The records
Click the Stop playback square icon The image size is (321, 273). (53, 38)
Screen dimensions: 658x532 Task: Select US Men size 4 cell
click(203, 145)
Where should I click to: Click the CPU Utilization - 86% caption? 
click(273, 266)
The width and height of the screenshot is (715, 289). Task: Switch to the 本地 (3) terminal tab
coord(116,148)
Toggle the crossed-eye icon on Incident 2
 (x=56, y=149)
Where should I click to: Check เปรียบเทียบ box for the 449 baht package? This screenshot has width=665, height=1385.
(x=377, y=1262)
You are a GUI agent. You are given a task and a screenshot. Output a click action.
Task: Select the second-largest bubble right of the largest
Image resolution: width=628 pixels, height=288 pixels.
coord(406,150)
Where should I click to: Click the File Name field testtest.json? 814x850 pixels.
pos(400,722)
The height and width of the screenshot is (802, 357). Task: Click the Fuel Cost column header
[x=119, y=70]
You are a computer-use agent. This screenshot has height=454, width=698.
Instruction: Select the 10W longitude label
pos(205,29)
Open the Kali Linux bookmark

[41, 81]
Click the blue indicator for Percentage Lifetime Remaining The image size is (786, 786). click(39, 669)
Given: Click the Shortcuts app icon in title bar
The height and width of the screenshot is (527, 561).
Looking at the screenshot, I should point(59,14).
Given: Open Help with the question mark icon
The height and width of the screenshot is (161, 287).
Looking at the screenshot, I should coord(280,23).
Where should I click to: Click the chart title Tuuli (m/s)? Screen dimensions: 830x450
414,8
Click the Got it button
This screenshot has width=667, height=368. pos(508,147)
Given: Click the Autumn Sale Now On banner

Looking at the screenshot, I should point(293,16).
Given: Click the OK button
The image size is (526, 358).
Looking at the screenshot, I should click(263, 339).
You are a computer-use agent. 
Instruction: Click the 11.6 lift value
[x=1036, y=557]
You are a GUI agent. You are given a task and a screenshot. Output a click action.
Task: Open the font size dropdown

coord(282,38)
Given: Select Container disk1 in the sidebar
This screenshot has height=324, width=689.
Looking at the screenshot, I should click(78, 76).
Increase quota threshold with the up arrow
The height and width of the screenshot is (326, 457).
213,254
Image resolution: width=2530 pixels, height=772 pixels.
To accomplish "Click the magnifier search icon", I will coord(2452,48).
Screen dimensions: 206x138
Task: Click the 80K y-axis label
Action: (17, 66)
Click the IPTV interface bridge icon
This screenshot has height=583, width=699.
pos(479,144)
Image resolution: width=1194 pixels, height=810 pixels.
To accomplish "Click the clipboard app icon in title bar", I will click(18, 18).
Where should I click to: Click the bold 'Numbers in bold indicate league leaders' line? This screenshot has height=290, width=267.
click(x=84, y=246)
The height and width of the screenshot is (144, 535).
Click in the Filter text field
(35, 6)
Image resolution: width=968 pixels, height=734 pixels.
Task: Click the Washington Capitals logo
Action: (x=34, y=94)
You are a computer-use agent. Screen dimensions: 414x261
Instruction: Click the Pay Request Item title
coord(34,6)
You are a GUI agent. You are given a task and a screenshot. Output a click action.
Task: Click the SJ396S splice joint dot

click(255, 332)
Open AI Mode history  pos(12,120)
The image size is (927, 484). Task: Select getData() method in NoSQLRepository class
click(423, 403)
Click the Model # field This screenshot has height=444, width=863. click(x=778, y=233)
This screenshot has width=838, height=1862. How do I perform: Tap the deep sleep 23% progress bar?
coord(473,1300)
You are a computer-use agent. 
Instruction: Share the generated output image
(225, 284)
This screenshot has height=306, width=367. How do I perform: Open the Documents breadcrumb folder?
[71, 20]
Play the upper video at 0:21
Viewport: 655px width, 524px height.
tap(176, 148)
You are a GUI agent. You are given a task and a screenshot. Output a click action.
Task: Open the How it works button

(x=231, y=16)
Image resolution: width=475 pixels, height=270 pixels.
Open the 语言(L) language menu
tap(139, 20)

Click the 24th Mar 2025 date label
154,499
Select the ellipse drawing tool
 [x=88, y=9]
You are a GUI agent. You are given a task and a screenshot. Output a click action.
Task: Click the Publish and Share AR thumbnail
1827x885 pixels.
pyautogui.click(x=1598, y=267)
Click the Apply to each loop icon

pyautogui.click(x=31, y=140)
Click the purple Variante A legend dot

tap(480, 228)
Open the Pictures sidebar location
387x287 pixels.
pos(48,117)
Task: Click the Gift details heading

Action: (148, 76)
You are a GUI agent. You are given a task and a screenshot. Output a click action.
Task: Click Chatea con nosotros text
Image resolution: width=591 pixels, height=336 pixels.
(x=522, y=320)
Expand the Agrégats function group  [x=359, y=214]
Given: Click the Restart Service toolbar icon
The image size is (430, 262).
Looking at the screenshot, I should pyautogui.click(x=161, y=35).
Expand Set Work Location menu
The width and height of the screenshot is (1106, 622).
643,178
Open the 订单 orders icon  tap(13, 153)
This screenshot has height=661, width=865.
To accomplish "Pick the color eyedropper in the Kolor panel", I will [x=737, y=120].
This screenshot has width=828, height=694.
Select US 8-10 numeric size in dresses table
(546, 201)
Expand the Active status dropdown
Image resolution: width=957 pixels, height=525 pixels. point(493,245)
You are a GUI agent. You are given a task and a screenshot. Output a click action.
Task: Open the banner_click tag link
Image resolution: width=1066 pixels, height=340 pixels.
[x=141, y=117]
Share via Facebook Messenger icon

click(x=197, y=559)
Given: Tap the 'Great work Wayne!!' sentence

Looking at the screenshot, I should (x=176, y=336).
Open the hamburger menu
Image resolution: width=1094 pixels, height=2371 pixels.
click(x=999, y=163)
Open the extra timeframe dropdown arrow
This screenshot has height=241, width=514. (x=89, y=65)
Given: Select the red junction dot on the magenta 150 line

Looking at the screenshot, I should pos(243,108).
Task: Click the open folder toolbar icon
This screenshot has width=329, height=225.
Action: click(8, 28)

Exercise brief
Rewrite all of the entries above, substituting "graphical interface agent" for every occurrence of "GUI agent" and leaving everything else unchanged.

Exercise response
Click the Stop playback square icon The image size is (321, 273). (53, 38)
Screen dimensions: 658x532 Task: Select US Men size 4 cell
click(203, 145)
Where should I click to: Click the CPU Utilization - 86% caption? 
click(273, 266)
The width and height of the screenshot is (715, 289). Task: Switch to the 本地 (3) terminal tab
coord(116,148)
Toggle the crossed-eye icon on Incident 2
 (x=56, y=149)
Where should I click to: Check เปรียบเทียบ box for the 449 baht package? This screenshot has width=665, height=1385.
(x=377, y=1262)
You are a graphical interface agent. You are given a task and a screenshot. Output a click action.
Task: Select the second-largest bubble right of the largest
Image resolution: width=628 pixels, height=288 pixels.
coord(406,150)
Where should I click to: Click the File Name field testtest.json? 814x850 pixels.
pos(400,722)
The height and width of the screenshot is (802, 357). Task: Click the Fuel Cost column header
[x=119, y=70]
You are a computer-use agent. This screenshot has height=454, width=698.
Instruction: Select the 10W longitude label
pos(205,29)
Open the Kali Linux bookmark

[41, 81]
Click the blue indicator for Percentage Lifetime Remaining The image size is (786, 786). click(39, 669)
Given: Click the Shortcuts app icon in title bar
The height and width of the screenshot is (527, 561).
Looking at the screenshot, I should point(59,14).
Given: Open Help with the question mark icon
The height and width of the screenshot is (161, 287).
Looking at the screenshot, I should coord(280,23).
Where should I click to: Click the chart title Tuuli (m/s)? Screen dimensions: 830x450
414,8
Click the Got it button
This screenshot has width=667, height=368. pos(508,147)
Given: Click the Autumn Sale Now On banner

Looking at the screenshot, I should point(293,16).
Given: Click the OK button
The image size is (526, 358).
Looking at the screenshot, I should click(263, 339).
You are a computer-use agent. 
Instruction: Click the 11.6 lift value
[x=1036, y=557]
You are a graphical interface agent. You are given a task and a screenshot. Output a click action.
Task: Open the font size dropdown

coord(282,38)
Given: Select Container disk1 in the sidebar
This screenshot has height=324, width=689.
Looking at the screenshot, I should click(78, 76).
Increase quota threshold with the up arrow
The height and width of the screenshot is (326, 457).
213,254
Image resolution: width=2530 pixels, height=772 pixels.
To accomplish "Click the magnifier search icon", I will coord(2452,48).
Screen dimensions: 206x138
Task: Click the 80K y-axis label
Action: (17, 66)
Click the IPTV interface bridge icon
This screenshot has height=583, width=699.
pos(479,144)
Image resolution: width=1194 pixels, height=810 pixels.
To accomplish "Click the clipboard app icon in title bar", I will click(18, 18).
Where should I click to: Click the bold 'Numbers in bold indicate league leaders' line? This screenshot has height=290, width=267.
click(x=84, y=246)
The height and width of the screenshot is (144, 535).
Click in the Filter text field
(35, 6)
Image resolution: width=968 pixels, height=734 pixels.
Task: Click the Washington Capitals logo
Action: (x=34, y=94)
You are a computer-use agent. Screen dimensions: 414x261
Instruction: Click the Pay Request Item title
coord(34,6)
You are a graphical interface agent. You are given a task and a screenshot. Output a click action.
Task: Click the SJ396S splice joint dot

click(255, 332)
Open AI Mode history  pos(12,120)
The image size is (927, 484). Task: Select getData() method in NoSQLRepository class
click(423, 403)
Click the Model # field This screenshot has height=444, width=863. click(x=778, y=233)
This screenshot has width=838, height=1862. How do I perform: Tap the deep sleep 23% progress bar?
coord(473,1300)
You are a computer-use agent. 
Instruction: Share the generated output image
(225, 284)
This screenshot has height=306, width=367. How do I perform: Open the Documents breadcrumb folder?
[71, 20]
Play the upper video at 0:21
Viewport: 655px width, 524px height.
tap(176, 148)
You are a graphical interface agent. You are given a task and a screenshot. Output a click action.
Task: Open the How it works button

(x=231, y=16)
Image resolution: width=475 pixels, height=270 pixels.
Open the 语言(L) language menu
tap(139, 20)

Click the 24th Mar 2025 date label
154,499
Select the ellipse drawing tool
 [x=88, y=9]
You are a graphical interface agent. You are given a task and a screenshot. Output a click action.
Task: Click the Publish and Share AR thumbnail
1827x885 pixels.
pyautogui.click(x=1598, y=267)
Click the Apply to each loop icon

pyautogui.click(x=31, y=140)
Click the purple Variante A legend dot

tap(480, 228)
Open the Pictures sidebar location
387x287 pixels.
pos(48,117)
Task: Click the Gift details heading

Action: (148, 76)
You are a graphical interface agent. You are given a task and a screenshot. Output a click action.
Task: Click Chatea con nosotros text
Image resolution: width=591 pixels, height=336 pixels.
(x=522, y=320)
Expand the Agrégats function group  [x=359, y=214]
Given: Click the Restart Service toolbar icon
The image size is (430, 262).
Looking at the screenshot, I should pyautogui.click(x=161, y=35).
Expand Set Work Location menu
The width and height of the screenshot is (1106, 622).
643,178
Open the 订单 orders icon  tap(13, 153)
This screenshot has height=661, width=865.
To accomplish "Pick the color eyedropper in the Kolor panel", I will [x=737, y=120].
This screenshot has width=828, height=694.
Select US 8-10 numeric size in dresses table
(546, 201)
Expand the Active status dropdown
Image resolution: width=957 pixels, height=525 pixels. point(493,245)
You are a graphical interface agent. You are given a task and a screenshot. Output a click action.
Task: Open the banner_click tag link
Image resolution: width=1066 pixels, height=340 pixels.
[x=141, y=117]
Share via Facebook Messenger icon

click(x=197, y=559)
Given: Tap the 'Great work Wayne!!' sentence

Looking at the screenshot, I should (x=176, y=336).
Open the hamburger menu
Image resolution: width=1094 pixels, height=2371 pixels.
click(x=999, y=163)
Open the extra timeframe dropdown arrow
This screenshot has height=241, width=514. (x=89, y=65)
Given: Select the red junction dot on the magenta 150 line

Looking at the screenshot, I should pos(243,108).
Task: Click the open folder toolbar icon
This screenshot has width=329, height=225.
Action: click(8, 28)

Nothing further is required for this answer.